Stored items
----------------------------------------
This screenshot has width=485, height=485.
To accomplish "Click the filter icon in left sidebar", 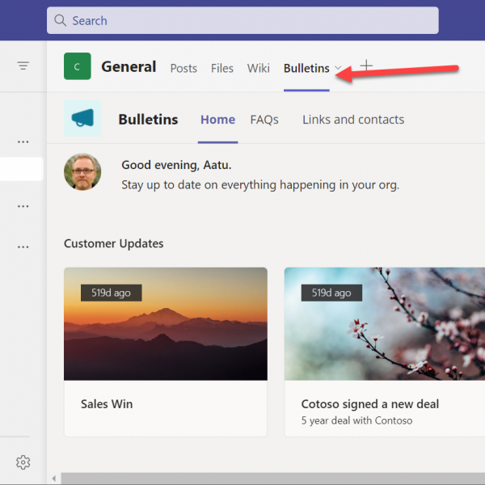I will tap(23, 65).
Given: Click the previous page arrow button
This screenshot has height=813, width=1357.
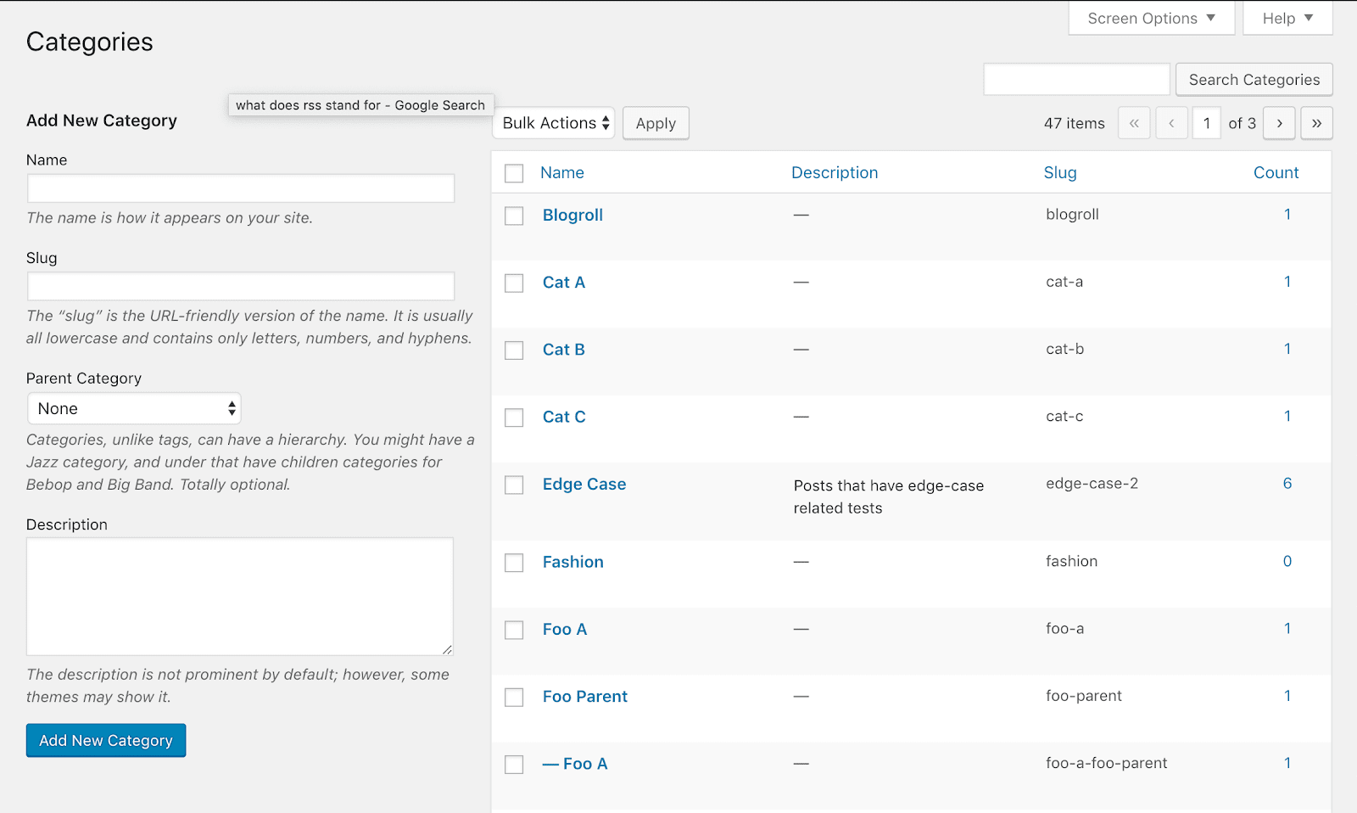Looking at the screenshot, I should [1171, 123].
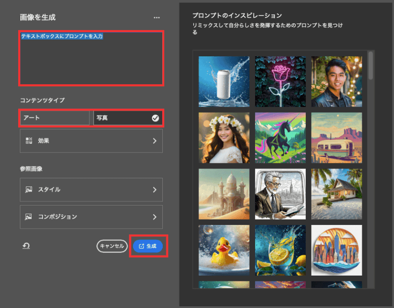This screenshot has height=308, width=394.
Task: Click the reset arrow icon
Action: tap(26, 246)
----------------------------------------
(WORK TO BE COMPLETED) The required result is an exact copy of the lines from the line containing "Given: Click the previous page arrow button" through the end of the entries, with every picture left out.

(RESULT)
Given: Click the previous page arrow button
This screenshot has height=813, width=1357.
Looking at the screenshot, I should [1171, 123].
This screenshot has height=308, width=394.
Task: Click the reset arrow icon
Action: tap(26, 246)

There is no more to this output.